* WHAT THE TASK ASKS
Every entry, from first to last, is to be written out exactly.

* GIVEN INFORMATION
--

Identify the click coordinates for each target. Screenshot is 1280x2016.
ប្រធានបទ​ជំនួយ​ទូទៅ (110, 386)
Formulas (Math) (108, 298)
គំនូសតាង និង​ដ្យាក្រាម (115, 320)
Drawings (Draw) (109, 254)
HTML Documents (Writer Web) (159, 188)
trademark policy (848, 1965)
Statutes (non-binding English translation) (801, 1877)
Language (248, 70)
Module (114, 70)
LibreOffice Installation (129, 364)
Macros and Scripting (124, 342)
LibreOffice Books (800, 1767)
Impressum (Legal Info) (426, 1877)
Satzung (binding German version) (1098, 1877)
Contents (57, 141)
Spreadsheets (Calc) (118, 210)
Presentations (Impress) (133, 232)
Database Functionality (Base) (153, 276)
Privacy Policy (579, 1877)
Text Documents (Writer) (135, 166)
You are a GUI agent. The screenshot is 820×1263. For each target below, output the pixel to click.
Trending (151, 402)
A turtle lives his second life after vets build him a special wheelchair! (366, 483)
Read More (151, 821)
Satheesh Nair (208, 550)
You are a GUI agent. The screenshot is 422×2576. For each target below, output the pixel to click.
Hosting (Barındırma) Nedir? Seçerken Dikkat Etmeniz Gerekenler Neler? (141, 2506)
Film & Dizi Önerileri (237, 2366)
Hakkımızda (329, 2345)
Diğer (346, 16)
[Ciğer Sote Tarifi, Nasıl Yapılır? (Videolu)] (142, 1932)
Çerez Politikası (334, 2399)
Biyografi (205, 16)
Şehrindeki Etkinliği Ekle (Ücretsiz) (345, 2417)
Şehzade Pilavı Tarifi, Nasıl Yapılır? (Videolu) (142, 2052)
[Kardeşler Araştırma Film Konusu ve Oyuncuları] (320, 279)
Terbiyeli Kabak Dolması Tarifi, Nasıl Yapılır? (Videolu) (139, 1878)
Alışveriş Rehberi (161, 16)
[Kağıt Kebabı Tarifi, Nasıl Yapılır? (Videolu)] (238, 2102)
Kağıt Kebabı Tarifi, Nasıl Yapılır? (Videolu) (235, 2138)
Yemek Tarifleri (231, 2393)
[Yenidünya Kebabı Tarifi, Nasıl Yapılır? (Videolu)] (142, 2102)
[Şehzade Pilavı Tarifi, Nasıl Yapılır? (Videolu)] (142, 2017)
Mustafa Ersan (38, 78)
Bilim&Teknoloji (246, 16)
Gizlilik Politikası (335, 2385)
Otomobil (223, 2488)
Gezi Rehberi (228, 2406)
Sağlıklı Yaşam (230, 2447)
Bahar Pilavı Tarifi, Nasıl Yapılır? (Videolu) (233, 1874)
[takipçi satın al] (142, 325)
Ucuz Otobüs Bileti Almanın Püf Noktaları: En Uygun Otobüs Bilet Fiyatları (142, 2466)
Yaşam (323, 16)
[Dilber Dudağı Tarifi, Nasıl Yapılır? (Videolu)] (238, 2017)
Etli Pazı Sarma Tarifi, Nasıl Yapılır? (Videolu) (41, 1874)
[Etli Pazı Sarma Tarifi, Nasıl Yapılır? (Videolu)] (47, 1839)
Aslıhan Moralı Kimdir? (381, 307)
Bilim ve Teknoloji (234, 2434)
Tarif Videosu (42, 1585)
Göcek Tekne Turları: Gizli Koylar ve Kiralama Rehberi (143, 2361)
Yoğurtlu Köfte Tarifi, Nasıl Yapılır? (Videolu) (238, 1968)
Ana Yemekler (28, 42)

--

* WRITTEN ANSWER
Identify the click coordinates for each target. Screenshot is 1280x2016.
ប្រធានបទ​ជំនួយ​ទូទៅ (110, 386)
Formulas (Math) (108, 298)
គំនូសតាង និង​ដ្យាក្រាម (115, 320)
Drawings (Draw) (109, 254)
HTML Documents (Writer Web) (159, 188)
trademark policy (848, 1965)
Statutes (non-binding English translation) (801, 1877)
Language (248, 70)
Module (114, 70)
LibreOffice Installation (129, 364)
Macros and Scripting (124, 342)
LibreOffice Books (800, 1767)
Impressum (Legal Info) (426, 1877)
Satzung (binding German version) (1098, 1877)
Contents (57, 141)
Spreadsheets (Calc) (118, 210)
Presentations (Impress) (133, 232)
Database Functionality (Base) (153, 276)
Privacy Policy (579, 1877)
Text Documents (Writer) (135, 166)
You are a GUI agent. The screenshot is 820×1263. For each target below, output the pixel to click.
Trending (151, 402)
A turtle lives his second life after vets build him a special wheelchair! (366, 483)
Read More (151, 821)
Satheesh Nair (208, 550)
You are a GUI agent. The screenshot is 422×2576. For each target below, output the pixel to click.
Hosting (Barındırma) Nedir? Seçerken Dikkat Etmeniz Gerekenler Neler? (141, 2506)
Film & Dizi Önerileri (237, 2366)
Hakkımızda (329, 2345)
Diğer (346, 16)
[Ciğer Sote Tarifi, Nasıl Yapılır? (Videolu)] (142, 1932)
Çerez Politikası (334, 2399)
Biyografi (205, 16)
Şehrindeki Etkinliği Ekle (Ücretsiz) (345, 2417)
Şehzade Pilavı Tarifi, Nasıl Yapılır? (Videolu) (142, 2052)
[Kardeşler Araştırma Film Konusu ve Oyuncuları] (320, 279)
Terbiyeli Kabak Dolması Tarifi, Nasıl Yapılır? (Videolu) (139, 1878)
Alışveriş Rehberi (161, 16)
[Kağıt Kebabı Tarifi, Nasıl Yapılır? (Videolu)] (238, 2102)
Kağıt Kebabı Tarifi, Nasıl Yapılır? (Videolu) (235, 2138)
Yemek Tarifleri (231, 2393)
[Yenidünya Kebabı Tarifi, Nasıl Yapılır? (Videolu)] (142, 2102)
[Şehzade Pilavı Tarifi, Nasıl Yapılır? (Videolu)] (142, 2017)
Mustafa Ersan (38, 78)
Bilim&Teknoloji (246, 16)
Gizlilik Politikası (335, 2385)
Otomobil (223, 2488)
Gezi Rehberi (228, 2406)
Sağlıklı Yaşam (230, 2447)
Bahar Pilavı Tarifi, Nasıl Yapılır? (Videolu) (233, 1874)
[takipçi satın al] (142, 325)
Ucuz Otobüs Bileti Almanın Püf Noktaları: En Uygun Otobüs Bilet Fiyatları (142, 2466)
Yaşam (323, 16)
[Dilber Dudağı Tarifi, Nasıl Yapılır? (Videolu)] (238, 2017)
Etli Pazı Sarma Tarifi, Nasıl Yapılır? (Videolu) (41, 1874)
[Etli Pazı Sarma Tarifi, Nasıl Yapılır? (Videolu)] (47, 1839)
Aslıhan Moralı Kimdir? (381, 307)
Bilim ve Teknoloji (234, 2434)
Tarif Videosu (42, 1585)
Göcek Tekne Turları: Gizli Koylar ve Kiralama Rehberi (143, 2361)
Yoğurtlu Köfte Tarifi, Nasıl Yapılır? (Videolu) (238, 1968)
Ana Yemekler (28, 42)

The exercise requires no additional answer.